Certains secteurs voient l’absentéisme des salariés exploser, et ce pour des raisons valables. Il s’agit notamment des professions sans cesse sous tension, comme c’est le cas à l’hôpital ou dans la police. D’autres employeurs, privés ou publics, subissent les effets néfastes d’un absentéisme croissant injustifié des collaborateurs. Face à ces abus, il leur est tout de même possible de lutter afin de limiter les fraudes.

Mandater un expert pour une contre-visite médicale

Le saviez-vous ? Il est possible de “contrôler” l’arrêt de travail en plus du contrôle effectué par la Sécurité sociale.
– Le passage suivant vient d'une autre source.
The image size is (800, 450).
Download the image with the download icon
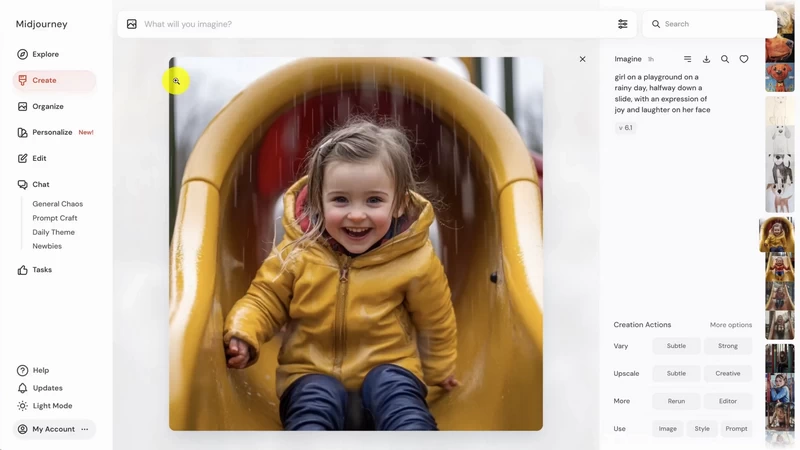tap(706, 59)
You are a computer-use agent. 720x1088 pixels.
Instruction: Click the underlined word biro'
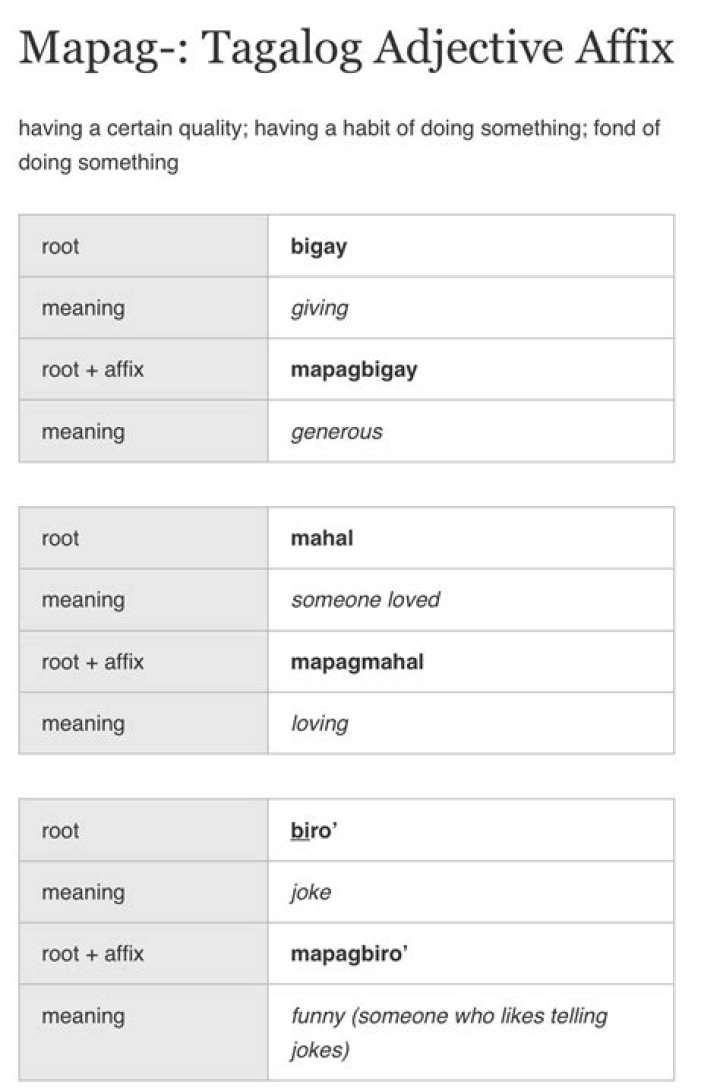(x=314, y=831)
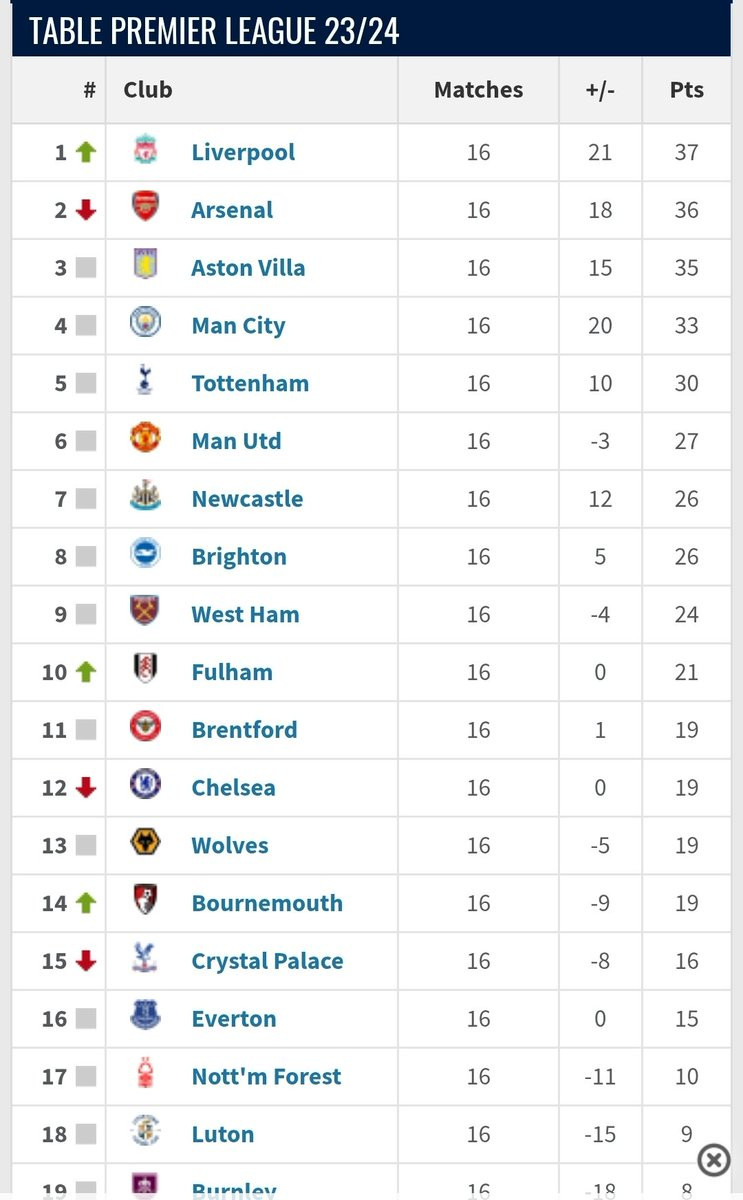This screenshot has width=743, height=1200.
Task: Open the Fulham club link
Action: [x=232, y=672]
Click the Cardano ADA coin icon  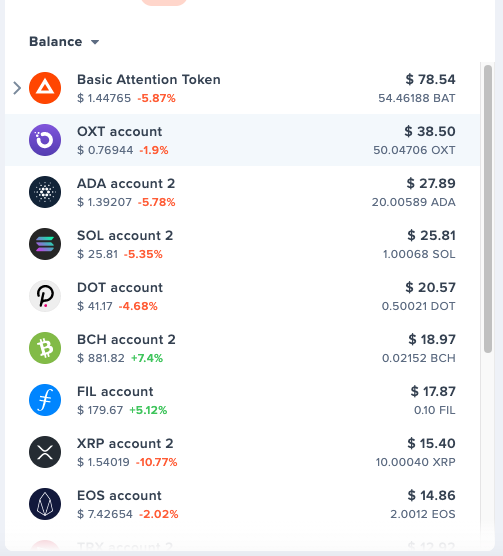click(45, 192)
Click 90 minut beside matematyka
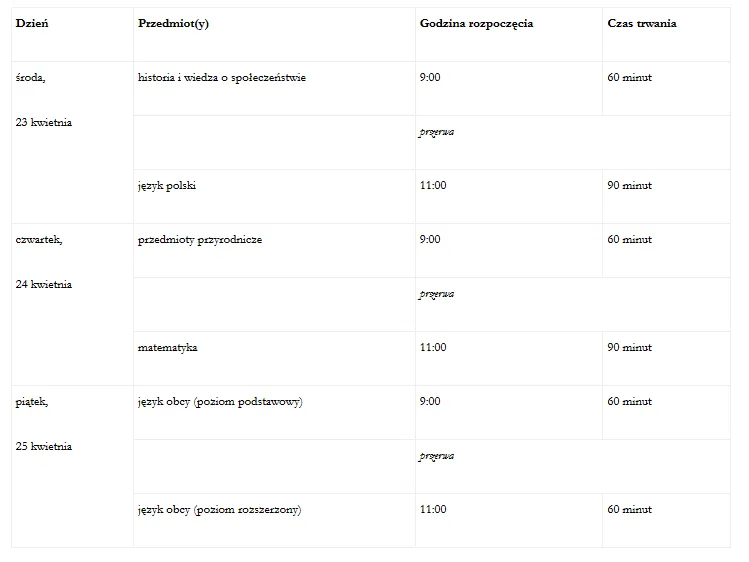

Il existe en des spécialistes du contrôle médical employeur, qui vont vérifier les raisons de l’arrêt de travail du salarié. Evidemment, le but n’est pas de suivre chaque collaborateur ou chaque motif d’absence. Mais en cas d’arrêts maladie répétés, ou qui semblent injustifiés, il est possible de mandater un expert qui réalise une contre-visite médicale.

Comment procéder ?

En général, il faut être très réactif. Les cabinets d’experts, une fois contactés, réagissent dans les 48 heures suivant votre alerte. Pour ce faire, il suffit de remplir un formulaire comportant toutes les informations nécessaires au sujet de l’arrêt de travail que l’on soupçonne abusif.

Une fois que vous avez mandaté l’expert, celui-ci va planifier une contre-visite médicale. Concrètement, il s’agit d’un médecin qui se déplace au domicile du salarié, pendant les heures de présence obligatoires définies par la CPAM. Si l’arrêt de travail comprend des heures de sorties libres, le cabinet convoque le salarié à un rendez-vous avec un médecin contrôleur.

Et après la visite ?

Dans les deux cas, le patient est ausculté, comme lors d’une visite traditionnelle. Sauf qu’au terme du rendez-vous, le médecin contrôleur rédige un rapport justifiant ou non l’arrêt de travail prescrit. Selon les chiffres, plus d’un arrêt de travail sur deux est injustifié (ce qui représente 52% des contrôles médicaux effectués).

Dans le long terme, mieux vaut sensibiliser ses équipes sur les risques d’abus concernant les arrêt de travail, au même titre que la sécurité incendie ou encore le bien-être au travail.